When my daughter was about 4, she tattle-taled that her 5-year-old brother had said "the S-word." This didn't seem right to me; even though my wife and enjoy cussing, I was pretty confident that we'd shielded their young ears from four-letter words to that point. (That's no longer the case.)

After a bit of cross examination, I managed to get her to reveal that Nick had actually said "stupid"--yes, a banned word in our household, though mercifully not the one I'd feared.

Which brings me to the recent kerfuffle about "the R-word" as a placeholder for the word retard or retarded. I will say that Rahm Emmanuel's use of it, paired with the F-word gerund, is appalling language for a person in the public eye. It was appropriate for him to apologize.
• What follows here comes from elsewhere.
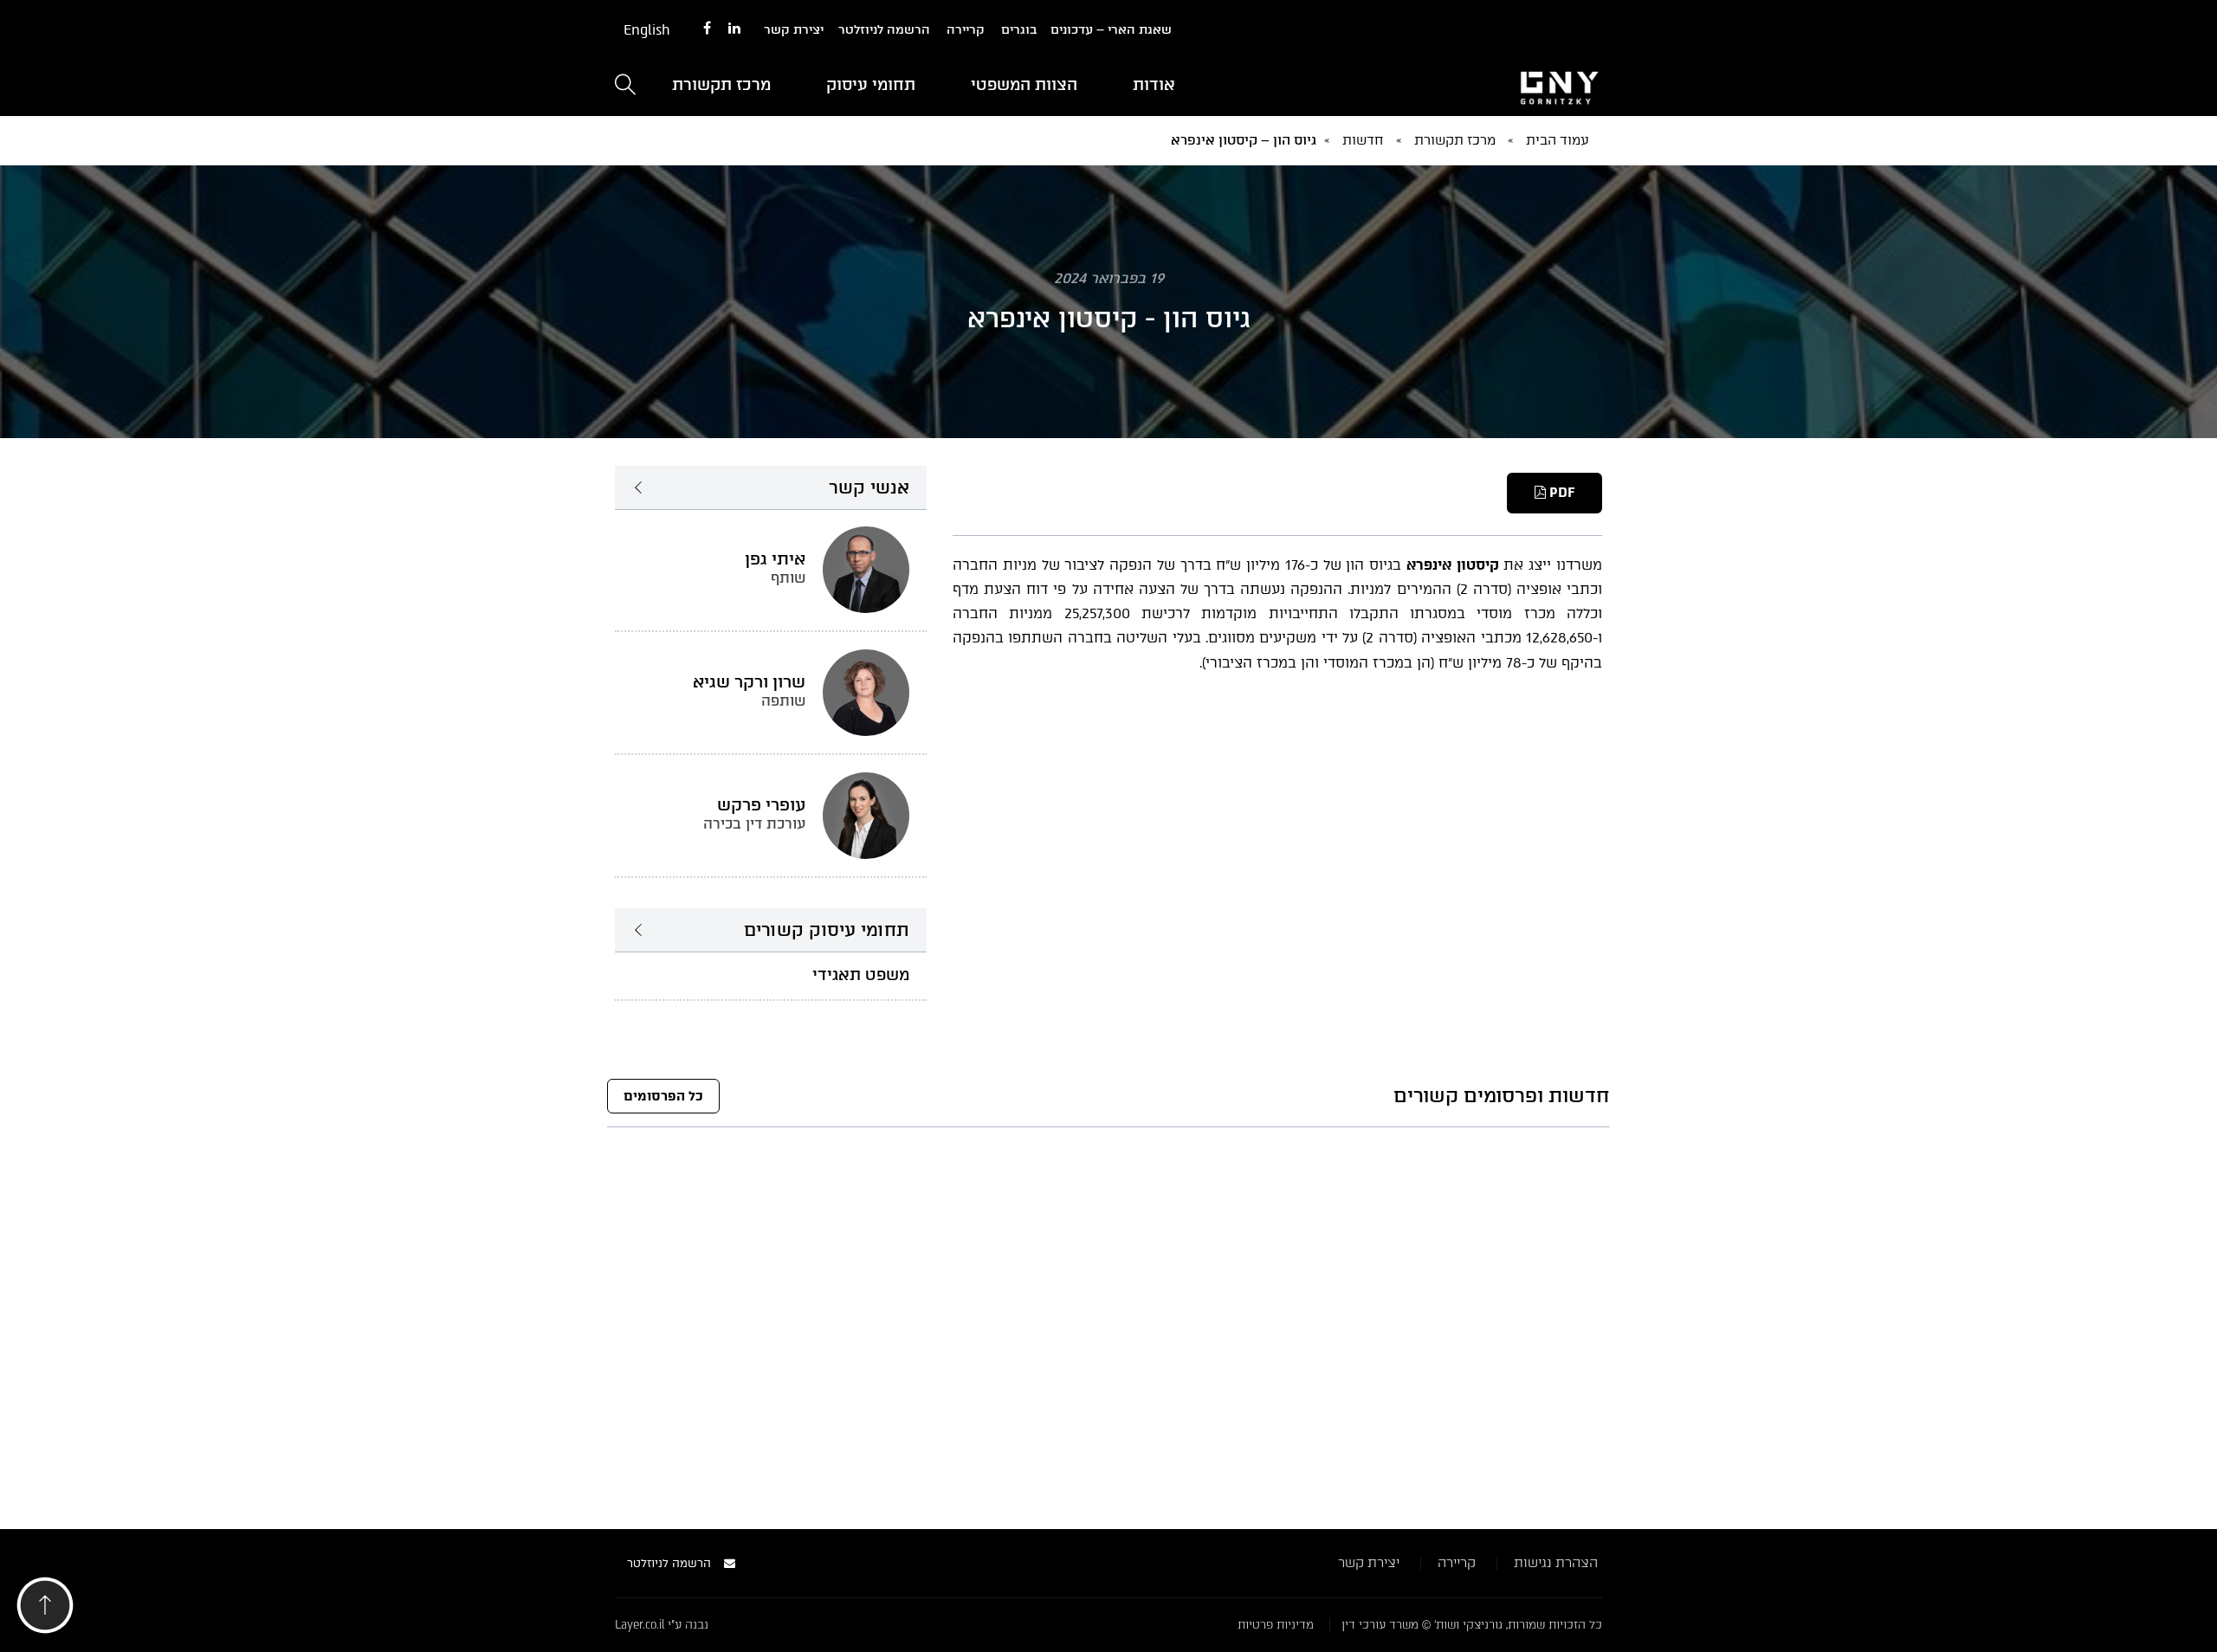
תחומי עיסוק (870, 84)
On the other hand, I'm not on board with the pledges to forcibly remove retard or retarded from the everyday lexicon, and scrubbing it from U.S. law seems quixotic at best, Orwellian at worst. It is a completely inappropriate pejorative, but where do you stop? Languages are full of nasty, hateful words.
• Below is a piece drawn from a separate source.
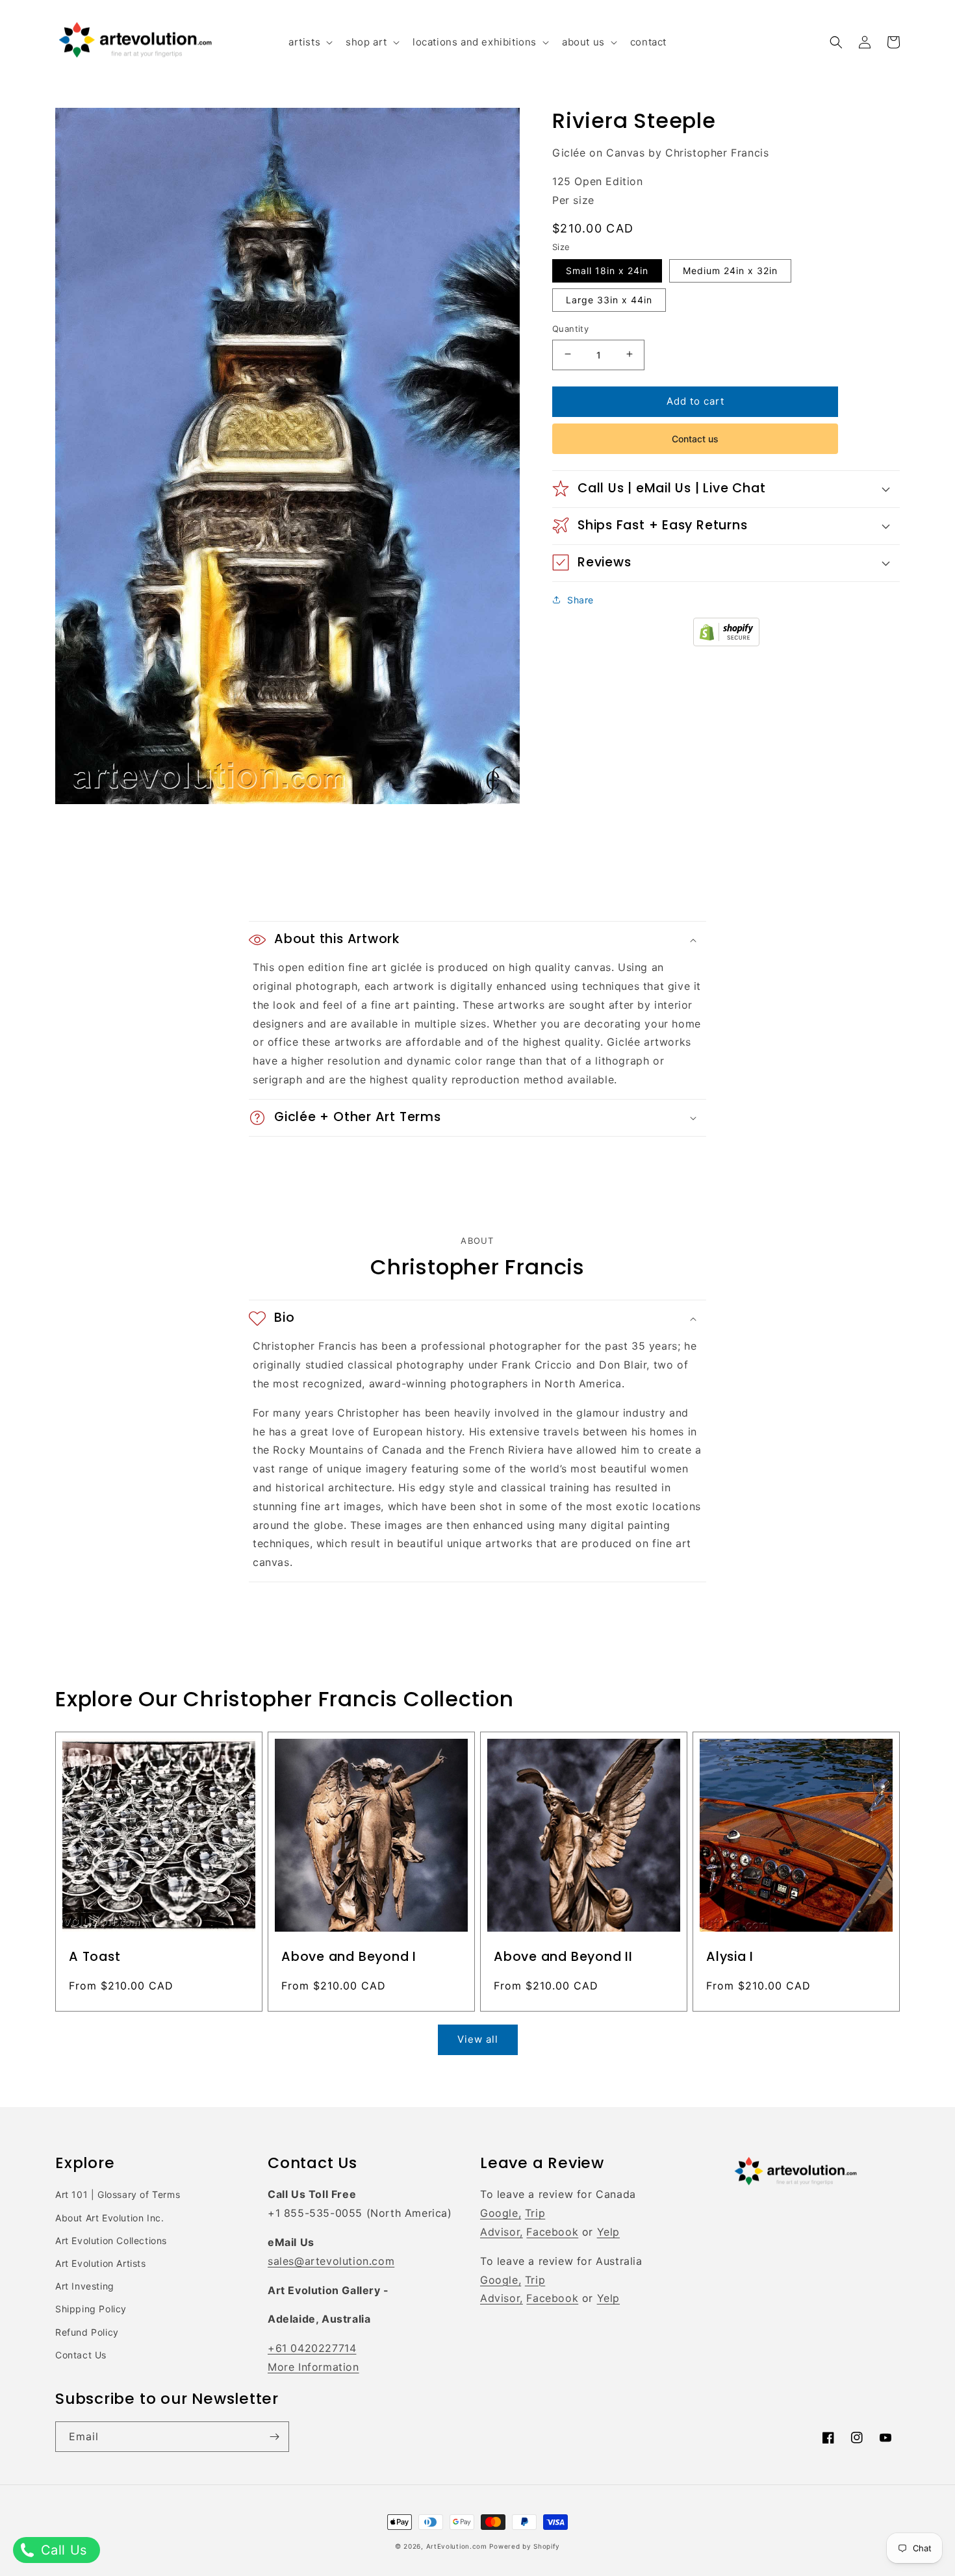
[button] (309, 42)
I'm confident that turning "the R-word" into a euphemism for an ugly phrase doesn't solve the root problem, which is crudeness and thoughtlessness. Anyone with a brain knows EXACTLY what the placeholder means. That's why I loathe the phrase "the N-word." Hiding behind that "N" is a concept at its ugliest.

On a lighter note, I wonder who's in charge of deciding which word gets first rights to the use of each of the letters in the alphabet. (The OED?) On occasion, I'll jokingly call freelancing "the other F-word," because so many people have had a bad experience on one side of the fence or the other. But right now, you can just call me "the B-word": bored with the whole stupid issue.

Wednesday, February 3, 2010

The Derek Zoolander Center for People Who Can't Spel Gud

During a recent visit to a hospital to cover a story, I spotted a suggestion box labeled "CHAPLIN REQUESTS." (Yes, I resisted the temptation to ask if they had any mustachioed silent-film stars handy for my amusement while I waited.)

In fact, I didn't say anything. The instant calculation in my head was that 1) it was not misleading as far as its intended purpose, 2) most people won't even realize it's misspelled, and 3) it's kind of funny.

If your brain is wired for language, you can't help but notice spelling and grammar abuse at every turn. Makes you feel superior, eh? The question, then, is whether to say anything when you do--hence the "instant calculation" I performed in my head. For me, the inputs include:
  • the seriousness of the error (lethal, misleading or just silly?)
  • the location it appears in (high traffic or inconsequential?)
  • the cost that it would take to fix it (signage, printed material or website?)
  • my relationship with the responsible party (client, vendor or someone who would likely think I was a know-it-all smartaleck?)
My longtime proofreader Bonnie Trenga has a section at her Sentence Sleuth blog for people to add their own "criminal sentences." She secured my business back in the mid-'90s by marking up a magazine that I edited and asking if we could use her services. A risky tactic, but it worked.